Exercise directions
Print every line of the records below word for word, omitting the pictures.

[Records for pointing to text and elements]
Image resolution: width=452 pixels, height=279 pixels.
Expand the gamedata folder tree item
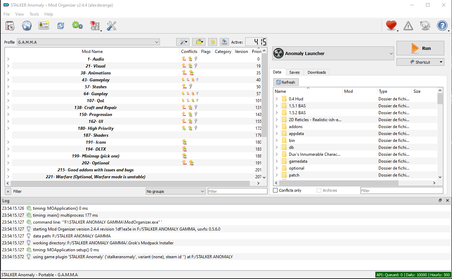coord(276,161)
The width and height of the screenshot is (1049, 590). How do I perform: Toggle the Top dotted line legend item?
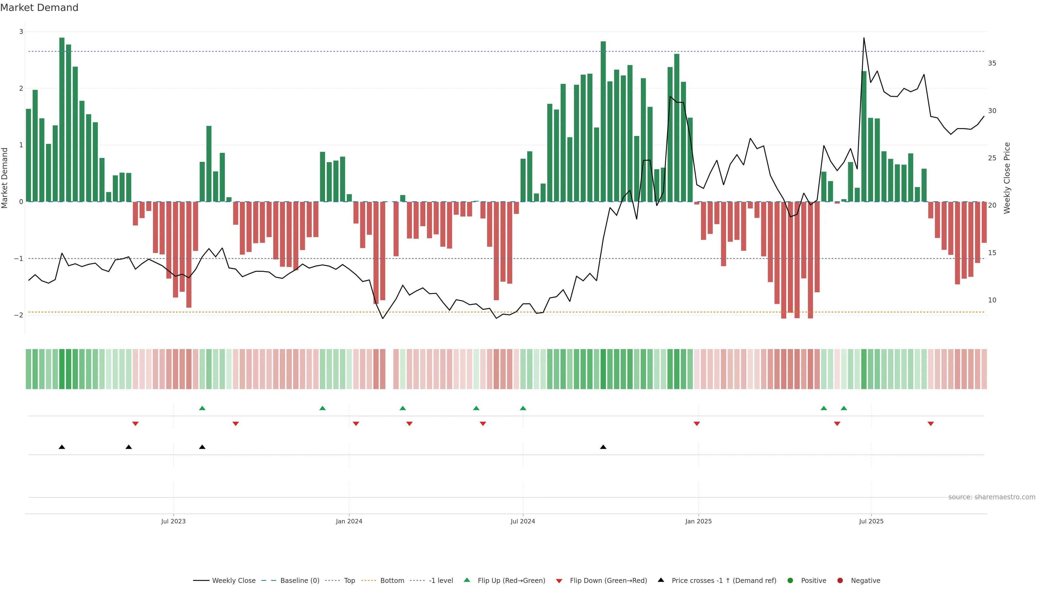pyautogui.click(x=349, y=581)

Expected output
Image resolution: width=452 pixels, height=279 pixels.
Expand the gamedata folder tree item
coord(276,161)
The width and height of the screenshot is (1049, 590). How do I perform: Toggle the Top dotted line legend item?
pyautogui.click(x=349, y=581)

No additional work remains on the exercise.